Given records:
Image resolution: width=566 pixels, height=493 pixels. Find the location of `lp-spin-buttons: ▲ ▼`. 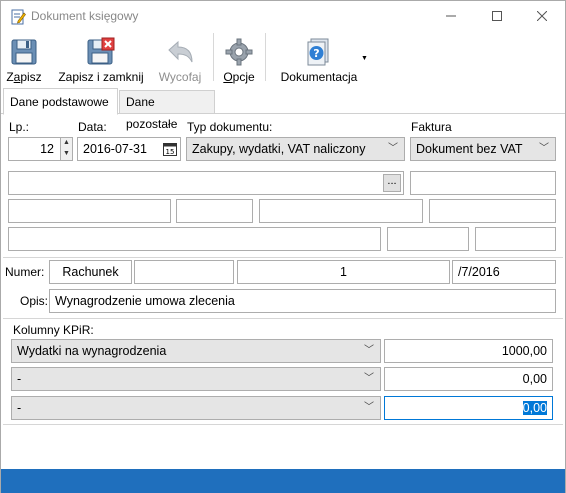

lp-spin-buttons: ▲ ▼ is located at coordinates (66, 149).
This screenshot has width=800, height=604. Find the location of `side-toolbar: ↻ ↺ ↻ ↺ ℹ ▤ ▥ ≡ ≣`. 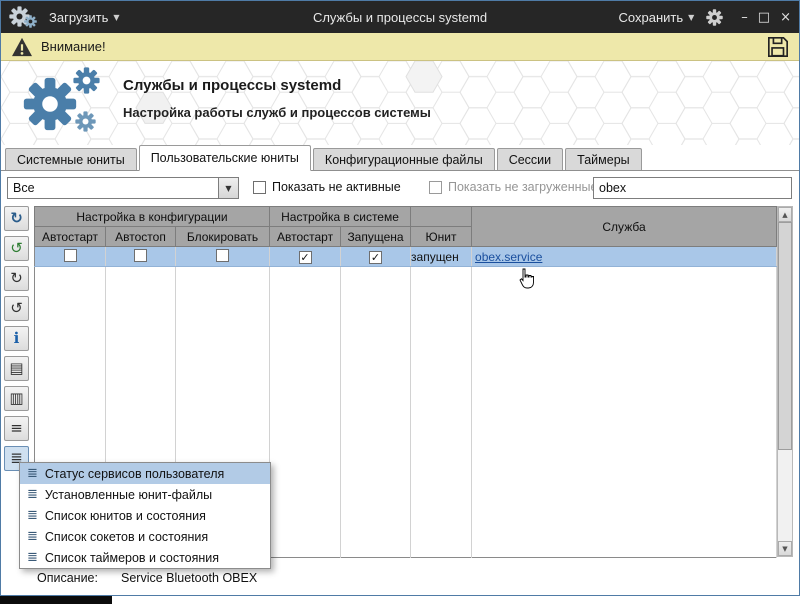

side-toolbar: ↻ ↺ ↻ ↺ ℹ ▤ ▥ ≡ ≣ is located at coordinates (18, 338).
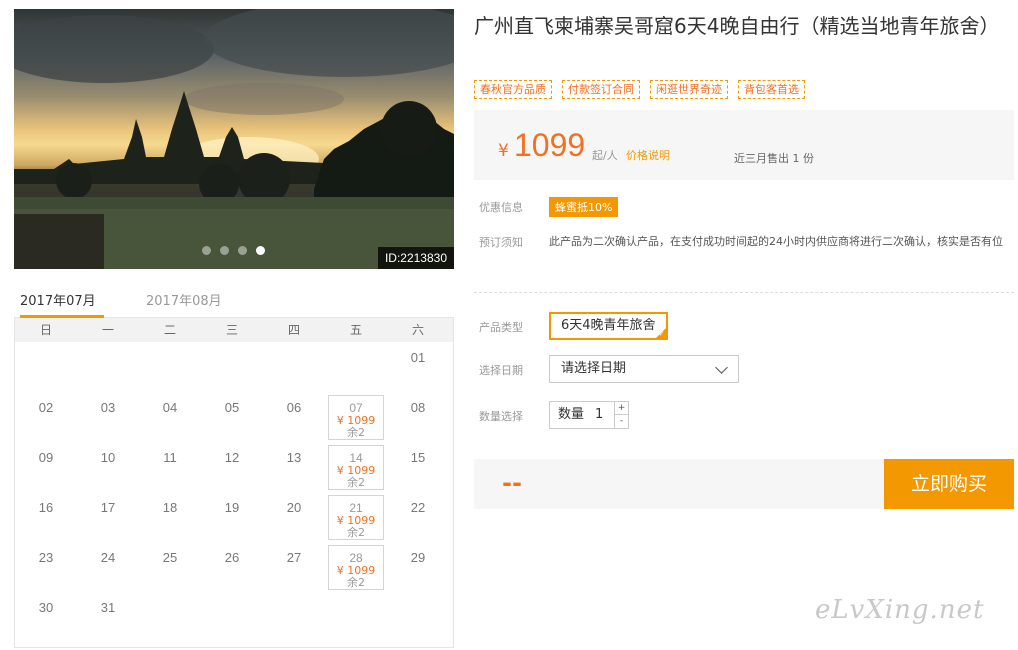  I want to click on product-type-option: 6天4晚青年旅舍 ✓, so click(608, 326).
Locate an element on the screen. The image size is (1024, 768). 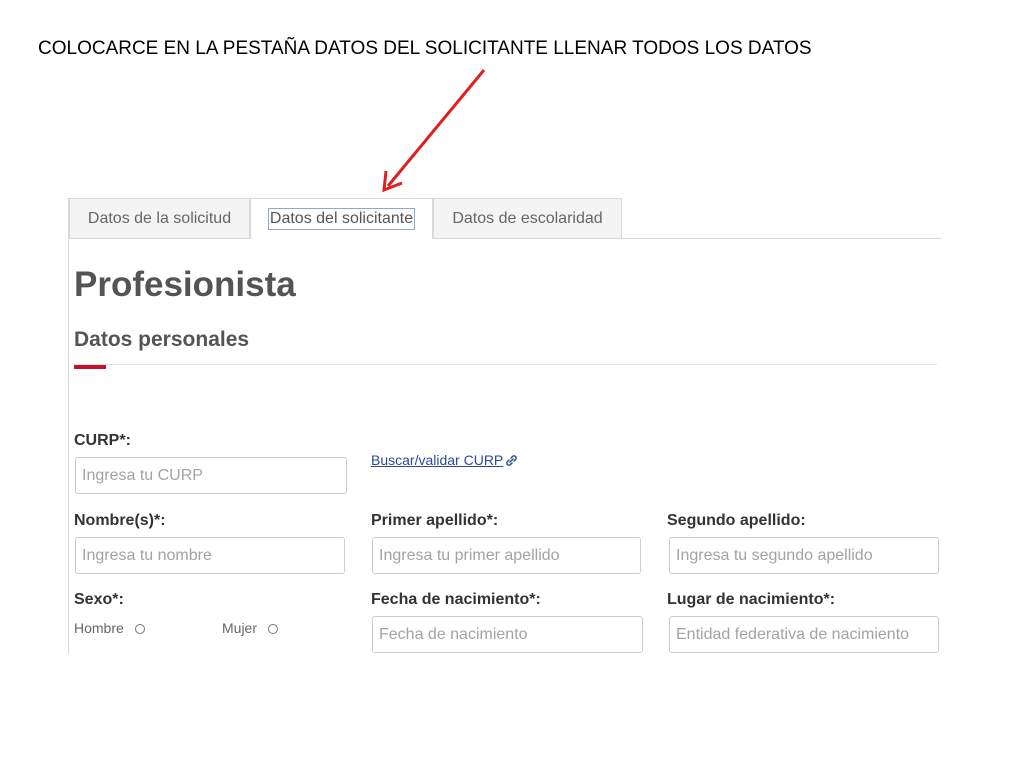
segundo-apellido-label: Segundo apellido: is located at coordinates (736, 520).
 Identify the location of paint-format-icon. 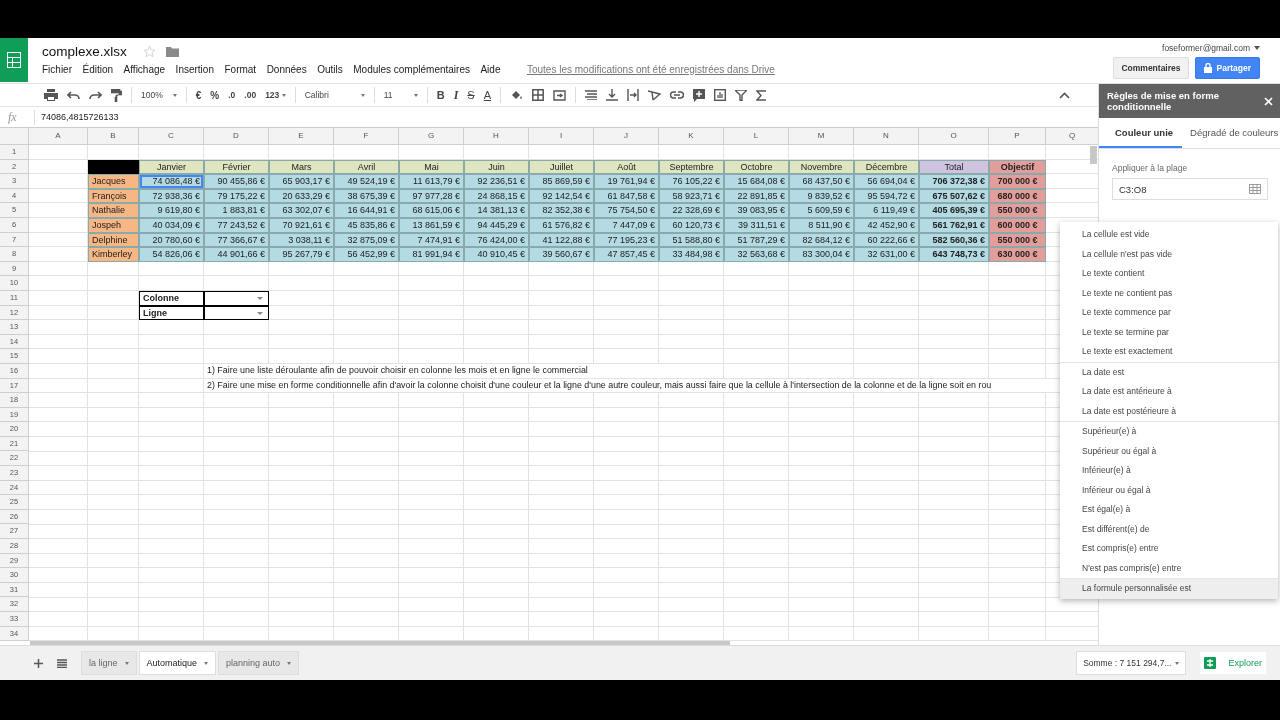
(116, 95).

Exercise brief: Give the listing above again, replacing "location" with "position" and leaving everything else unchanged. Omit the pictures from your answer.

Answer section:
Image resolution: width=566 pixels, height=493 pixels. Find the position of `lp-spin-buttons: ▲ ▼`. 

lp-spin-buttons: ▲ ▼ is located at coordinates (66, 149).
This screenshot has width=800, height=604. Find the position of `side-toolbar: ↻ ↺ ↻ ↺ ℹ ▤ ▥ ≡ ≣`. 

side-toolbar: ↻ ↺ ↻ ↺ ℹ ▤ ▥ ≡ ≣ is located at coordinates (18, 338).
  I want to click on product-type-option: 6天4晚青年旅舍 ✓, so click(608, 326).
Locate an element on the screen. The image size is (1024, 768). 
segundo-apellido-label: Segundo apellido: is located at coordinates (736, 520).
 Identify the position of paint-format-icon. 
(116, 95).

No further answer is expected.